**PROMPT:**
Recast the data below as a numbered list, omitting blank lines, using only the part that opens with the line containing "Click the collision" and closes with the line containing "Action: (347, 55)".

[Data records]
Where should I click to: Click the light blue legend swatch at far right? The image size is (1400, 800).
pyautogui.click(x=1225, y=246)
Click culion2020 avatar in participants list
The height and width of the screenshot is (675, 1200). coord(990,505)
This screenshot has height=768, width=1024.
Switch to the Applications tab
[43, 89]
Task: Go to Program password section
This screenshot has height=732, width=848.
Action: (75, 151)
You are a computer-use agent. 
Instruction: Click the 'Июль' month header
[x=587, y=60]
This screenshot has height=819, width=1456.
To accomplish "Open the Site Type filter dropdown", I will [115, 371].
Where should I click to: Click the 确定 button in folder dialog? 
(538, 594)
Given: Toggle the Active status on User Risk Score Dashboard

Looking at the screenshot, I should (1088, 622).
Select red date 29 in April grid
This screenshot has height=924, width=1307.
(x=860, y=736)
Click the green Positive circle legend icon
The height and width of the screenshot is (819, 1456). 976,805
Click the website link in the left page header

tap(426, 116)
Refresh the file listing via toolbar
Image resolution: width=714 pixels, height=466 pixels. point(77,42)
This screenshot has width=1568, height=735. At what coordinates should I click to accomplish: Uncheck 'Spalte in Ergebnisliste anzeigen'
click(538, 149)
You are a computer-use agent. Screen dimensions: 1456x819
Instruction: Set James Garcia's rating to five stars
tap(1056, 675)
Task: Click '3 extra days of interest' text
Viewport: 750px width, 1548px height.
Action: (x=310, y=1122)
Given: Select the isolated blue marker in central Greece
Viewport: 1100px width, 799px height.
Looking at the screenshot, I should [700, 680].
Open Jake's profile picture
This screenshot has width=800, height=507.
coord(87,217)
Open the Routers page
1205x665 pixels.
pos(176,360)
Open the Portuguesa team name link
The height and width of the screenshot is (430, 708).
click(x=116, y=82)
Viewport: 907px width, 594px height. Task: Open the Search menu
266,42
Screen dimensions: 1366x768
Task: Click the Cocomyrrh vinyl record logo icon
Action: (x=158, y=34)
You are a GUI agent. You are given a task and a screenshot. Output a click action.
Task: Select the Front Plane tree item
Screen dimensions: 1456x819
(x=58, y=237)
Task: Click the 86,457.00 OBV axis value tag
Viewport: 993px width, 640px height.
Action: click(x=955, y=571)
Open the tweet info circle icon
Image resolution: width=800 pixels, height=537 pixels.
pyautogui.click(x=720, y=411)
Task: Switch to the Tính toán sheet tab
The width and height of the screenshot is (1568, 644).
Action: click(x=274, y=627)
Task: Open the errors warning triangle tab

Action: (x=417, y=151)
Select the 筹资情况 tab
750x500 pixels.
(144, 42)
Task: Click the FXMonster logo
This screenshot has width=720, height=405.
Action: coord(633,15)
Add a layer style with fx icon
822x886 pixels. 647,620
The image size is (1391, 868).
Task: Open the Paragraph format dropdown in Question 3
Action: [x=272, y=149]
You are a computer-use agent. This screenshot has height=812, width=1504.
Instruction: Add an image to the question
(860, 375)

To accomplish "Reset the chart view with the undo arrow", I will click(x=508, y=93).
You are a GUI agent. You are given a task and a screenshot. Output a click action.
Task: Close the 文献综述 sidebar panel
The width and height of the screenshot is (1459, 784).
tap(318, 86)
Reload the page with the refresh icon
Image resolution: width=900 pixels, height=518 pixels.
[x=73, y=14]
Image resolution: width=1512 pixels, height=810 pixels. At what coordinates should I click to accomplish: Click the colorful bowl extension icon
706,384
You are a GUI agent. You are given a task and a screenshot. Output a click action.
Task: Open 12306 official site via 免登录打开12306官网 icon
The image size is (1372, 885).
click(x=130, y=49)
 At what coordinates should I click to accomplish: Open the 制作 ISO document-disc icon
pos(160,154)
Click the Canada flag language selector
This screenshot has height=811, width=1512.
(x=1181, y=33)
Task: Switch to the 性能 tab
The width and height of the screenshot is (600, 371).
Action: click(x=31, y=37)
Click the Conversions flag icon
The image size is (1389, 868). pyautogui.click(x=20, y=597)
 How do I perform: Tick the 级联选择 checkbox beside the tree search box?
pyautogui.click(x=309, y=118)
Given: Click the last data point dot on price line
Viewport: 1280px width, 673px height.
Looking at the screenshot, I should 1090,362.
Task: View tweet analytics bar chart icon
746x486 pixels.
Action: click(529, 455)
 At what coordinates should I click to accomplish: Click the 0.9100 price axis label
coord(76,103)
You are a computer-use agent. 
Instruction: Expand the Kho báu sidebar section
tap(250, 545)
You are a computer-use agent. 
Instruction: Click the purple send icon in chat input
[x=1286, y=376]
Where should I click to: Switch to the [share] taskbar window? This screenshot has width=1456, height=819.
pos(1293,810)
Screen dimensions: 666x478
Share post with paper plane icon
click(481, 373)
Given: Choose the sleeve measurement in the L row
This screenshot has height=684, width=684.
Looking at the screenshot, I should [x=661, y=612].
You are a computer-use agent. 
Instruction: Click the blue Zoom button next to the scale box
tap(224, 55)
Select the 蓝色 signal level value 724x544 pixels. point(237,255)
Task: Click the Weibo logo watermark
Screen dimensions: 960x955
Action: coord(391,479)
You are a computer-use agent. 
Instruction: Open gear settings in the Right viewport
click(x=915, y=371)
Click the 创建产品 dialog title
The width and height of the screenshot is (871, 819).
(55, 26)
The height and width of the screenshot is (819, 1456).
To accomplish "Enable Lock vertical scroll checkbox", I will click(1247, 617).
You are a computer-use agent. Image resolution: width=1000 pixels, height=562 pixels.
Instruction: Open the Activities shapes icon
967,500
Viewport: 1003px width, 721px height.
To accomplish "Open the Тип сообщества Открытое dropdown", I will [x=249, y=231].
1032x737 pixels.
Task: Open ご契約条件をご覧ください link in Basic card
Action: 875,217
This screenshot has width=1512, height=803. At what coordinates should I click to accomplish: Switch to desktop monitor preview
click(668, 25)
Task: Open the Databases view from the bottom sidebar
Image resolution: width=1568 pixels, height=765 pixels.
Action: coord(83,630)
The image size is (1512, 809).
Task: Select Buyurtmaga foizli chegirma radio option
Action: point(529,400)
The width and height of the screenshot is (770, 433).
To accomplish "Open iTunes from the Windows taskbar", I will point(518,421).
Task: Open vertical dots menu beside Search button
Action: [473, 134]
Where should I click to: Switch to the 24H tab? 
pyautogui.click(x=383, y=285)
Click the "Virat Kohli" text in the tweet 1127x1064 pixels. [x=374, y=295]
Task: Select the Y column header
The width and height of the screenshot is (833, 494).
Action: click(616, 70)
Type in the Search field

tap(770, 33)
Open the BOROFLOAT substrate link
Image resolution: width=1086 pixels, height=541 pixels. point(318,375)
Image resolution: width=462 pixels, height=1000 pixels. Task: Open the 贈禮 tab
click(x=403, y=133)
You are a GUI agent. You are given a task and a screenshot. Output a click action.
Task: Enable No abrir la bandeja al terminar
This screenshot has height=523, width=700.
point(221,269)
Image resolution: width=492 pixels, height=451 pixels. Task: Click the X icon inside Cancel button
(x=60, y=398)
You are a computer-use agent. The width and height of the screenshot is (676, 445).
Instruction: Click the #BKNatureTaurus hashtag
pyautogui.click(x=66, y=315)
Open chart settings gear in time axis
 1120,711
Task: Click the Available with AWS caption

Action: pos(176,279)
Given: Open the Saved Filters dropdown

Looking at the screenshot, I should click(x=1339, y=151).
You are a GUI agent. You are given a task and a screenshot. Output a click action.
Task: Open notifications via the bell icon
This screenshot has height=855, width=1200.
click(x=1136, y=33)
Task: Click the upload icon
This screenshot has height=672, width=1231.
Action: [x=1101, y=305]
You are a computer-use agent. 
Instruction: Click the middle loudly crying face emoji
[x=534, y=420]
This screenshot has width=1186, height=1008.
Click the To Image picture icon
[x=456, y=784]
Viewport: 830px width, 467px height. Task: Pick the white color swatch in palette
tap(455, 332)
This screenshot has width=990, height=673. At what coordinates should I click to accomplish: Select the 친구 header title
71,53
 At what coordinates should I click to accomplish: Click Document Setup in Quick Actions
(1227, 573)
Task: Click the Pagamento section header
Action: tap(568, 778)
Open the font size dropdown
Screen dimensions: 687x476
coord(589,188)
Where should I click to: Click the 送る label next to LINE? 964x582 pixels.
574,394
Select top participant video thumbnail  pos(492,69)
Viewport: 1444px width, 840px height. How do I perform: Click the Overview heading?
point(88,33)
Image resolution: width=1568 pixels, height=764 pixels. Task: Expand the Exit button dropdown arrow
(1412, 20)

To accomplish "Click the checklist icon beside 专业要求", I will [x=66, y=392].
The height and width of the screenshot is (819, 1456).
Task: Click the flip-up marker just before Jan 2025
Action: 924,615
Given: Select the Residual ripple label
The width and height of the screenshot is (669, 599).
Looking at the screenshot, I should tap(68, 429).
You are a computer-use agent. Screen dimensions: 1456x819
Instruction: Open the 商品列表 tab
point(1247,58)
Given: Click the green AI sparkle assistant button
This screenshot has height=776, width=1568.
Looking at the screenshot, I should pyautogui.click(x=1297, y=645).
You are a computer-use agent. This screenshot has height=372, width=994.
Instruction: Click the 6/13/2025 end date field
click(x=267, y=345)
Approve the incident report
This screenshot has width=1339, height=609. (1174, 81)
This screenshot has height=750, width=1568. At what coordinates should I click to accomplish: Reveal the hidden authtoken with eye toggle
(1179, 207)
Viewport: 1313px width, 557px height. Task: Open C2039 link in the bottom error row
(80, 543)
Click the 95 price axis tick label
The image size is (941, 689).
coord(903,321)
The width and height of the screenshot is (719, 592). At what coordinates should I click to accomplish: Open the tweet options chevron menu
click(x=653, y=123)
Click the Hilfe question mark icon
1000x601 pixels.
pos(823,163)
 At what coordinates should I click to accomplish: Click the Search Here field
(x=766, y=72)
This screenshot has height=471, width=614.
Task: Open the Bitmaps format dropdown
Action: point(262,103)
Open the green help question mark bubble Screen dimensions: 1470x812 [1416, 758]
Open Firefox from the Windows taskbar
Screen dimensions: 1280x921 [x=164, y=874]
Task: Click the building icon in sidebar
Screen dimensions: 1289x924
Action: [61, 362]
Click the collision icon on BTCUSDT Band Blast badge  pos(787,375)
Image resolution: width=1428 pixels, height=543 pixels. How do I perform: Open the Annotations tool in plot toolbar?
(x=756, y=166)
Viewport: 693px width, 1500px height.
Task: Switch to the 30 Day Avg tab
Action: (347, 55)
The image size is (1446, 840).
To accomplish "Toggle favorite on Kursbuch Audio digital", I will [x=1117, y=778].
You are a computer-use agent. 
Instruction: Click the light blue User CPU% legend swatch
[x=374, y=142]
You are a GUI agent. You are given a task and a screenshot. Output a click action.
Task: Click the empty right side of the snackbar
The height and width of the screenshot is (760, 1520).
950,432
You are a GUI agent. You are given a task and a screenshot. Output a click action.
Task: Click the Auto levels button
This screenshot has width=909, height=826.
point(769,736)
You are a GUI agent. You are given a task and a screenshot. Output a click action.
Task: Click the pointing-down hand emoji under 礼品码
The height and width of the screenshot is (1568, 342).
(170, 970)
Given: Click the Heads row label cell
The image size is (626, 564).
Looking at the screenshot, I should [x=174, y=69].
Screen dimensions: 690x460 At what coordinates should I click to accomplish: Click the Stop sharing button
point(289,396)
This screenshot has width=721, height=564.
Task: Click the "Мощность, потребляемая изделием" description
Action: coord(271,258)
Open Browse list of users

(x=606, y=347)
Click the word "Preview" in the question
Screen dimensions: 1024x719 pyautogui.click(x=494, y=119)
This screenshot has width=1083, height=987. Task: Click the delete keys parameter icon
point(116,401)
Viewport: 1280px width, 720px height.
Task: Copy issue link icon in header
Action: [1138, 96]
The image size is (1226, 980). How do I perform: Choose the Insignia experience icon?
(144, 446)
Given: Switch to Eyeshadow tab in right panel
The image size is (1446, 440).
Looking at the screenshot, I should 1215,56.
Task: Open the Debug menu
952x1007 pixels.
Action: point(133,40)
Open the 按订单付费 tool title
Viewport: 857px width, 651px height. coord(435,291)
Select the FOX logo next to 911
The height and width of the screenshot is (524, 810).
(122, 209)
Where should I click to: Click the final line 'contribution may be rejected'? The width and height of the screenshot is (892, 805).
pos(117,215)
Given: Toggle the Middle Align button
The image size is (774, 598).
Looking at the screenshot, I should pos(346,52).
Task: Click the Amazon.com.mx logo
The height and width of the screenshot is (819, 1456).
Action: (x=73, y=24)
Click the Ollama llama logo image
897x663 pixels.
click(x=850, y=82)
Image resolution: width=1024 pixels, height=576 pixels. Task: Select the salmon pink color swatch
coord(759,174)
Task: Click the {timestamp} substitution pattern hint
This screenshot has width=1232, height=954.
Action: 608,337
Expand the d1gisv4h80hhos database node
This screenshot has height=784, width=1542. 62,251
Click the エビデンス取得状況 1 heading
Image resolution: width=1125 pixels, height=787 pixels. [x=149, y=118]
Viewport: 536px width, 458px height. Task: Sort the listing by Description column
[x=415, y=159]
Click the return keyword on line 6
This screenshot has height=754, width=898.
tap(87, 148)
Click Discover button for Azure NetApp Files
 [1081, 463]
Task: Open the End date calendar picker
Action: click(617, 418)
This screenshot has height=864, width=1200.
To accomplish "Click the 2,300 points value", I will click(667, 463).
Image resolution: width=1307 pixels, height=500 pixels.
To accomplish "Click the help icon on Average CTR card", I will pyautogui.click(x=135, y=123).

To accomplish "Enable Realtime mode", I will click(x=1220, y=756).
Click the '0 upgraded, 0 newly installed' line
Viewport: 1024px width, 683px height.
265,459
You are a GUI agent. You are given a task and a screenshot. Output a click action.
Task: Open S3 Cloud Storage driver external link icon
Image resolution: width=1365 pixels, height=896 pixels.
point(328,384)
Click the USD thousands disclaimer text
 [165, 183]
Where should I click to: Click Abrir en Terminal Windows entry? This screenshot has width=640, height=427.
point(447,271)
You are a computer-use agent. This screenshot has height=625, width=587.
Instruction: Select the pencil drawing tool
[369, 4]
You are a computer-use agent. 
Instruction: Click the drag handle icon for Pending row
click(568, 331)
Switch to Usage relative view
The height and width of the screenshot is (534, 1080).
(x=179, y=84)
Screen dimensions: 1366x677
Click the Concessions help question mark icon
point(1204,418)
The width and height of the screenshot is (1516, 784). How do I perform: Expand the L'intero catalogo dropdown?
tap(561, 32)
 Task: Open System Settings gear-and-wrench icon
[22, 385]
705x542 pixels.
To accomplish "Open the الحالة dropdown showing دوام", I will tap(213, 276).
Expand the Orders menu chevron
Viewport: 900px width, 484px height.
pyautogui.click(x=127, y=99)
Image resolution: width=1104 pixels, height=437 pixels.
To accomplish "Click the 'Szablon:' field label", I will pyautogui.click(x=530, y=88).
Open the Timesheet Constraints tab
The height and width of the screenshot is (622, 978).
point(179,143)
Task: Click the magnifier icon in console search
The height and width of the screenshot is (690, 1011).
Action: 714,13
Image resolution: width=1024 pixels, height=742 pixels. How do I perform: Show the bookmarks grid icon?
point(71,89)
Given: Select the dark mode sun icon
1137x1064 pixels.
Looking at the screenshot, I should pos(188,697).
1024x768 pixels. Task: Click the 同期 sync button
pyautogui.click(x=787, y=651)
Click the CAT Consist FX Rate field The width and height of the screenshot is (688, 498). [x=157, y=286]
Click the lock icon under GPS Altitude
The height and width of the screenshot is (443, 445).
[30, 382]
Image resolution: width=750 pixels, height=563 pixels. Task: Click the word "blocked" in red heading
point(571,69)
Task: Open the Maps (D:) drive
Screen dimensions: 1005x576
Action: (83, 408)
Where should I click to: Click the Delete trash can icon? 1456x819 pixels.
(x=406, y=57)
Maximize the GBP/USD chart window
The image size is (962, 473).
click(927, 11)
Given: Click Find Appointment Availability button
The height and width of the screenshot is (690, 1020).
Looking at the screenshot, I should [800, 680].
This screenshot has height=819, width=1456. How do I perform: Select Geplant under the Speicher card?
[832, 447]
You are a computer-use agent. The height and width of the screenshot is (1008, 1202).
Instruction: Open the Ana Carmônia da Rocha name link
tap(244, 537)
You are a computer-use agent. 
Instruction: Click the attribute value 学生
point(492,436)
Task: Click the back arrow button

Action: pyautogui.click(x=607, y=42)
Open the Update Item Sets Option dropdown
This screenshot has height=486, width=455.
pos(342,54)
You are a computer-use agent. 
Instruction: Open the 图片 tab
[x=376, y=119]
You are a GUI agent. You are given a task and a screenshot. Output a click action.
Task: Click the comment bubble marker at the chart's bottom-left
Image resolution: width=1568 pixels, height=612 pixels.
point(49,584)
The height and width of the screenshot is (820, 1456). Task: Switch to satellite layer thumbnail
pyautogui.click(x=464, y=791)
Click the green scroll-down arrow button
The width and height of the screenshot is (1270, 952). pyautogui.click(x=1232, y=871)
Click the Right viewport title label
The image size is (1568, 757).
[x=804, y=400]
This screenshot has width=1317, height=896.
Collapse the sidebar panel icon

**SOLUTION FOR THIS PROBLEM:**
1. Click the collision icon on BTCUSDT Band Blast badge  pos(787,375)
2. Image resolution: width=1428 pixels, height=543 pixels. How do I perform: Open the Annotations tool in plot toolbar?
3. (x=756, y=166)
4. Viewport: 693px width, 1500px height.
5. Task: Switch to the 30 Day Avg tab
6. Action: (347, 55)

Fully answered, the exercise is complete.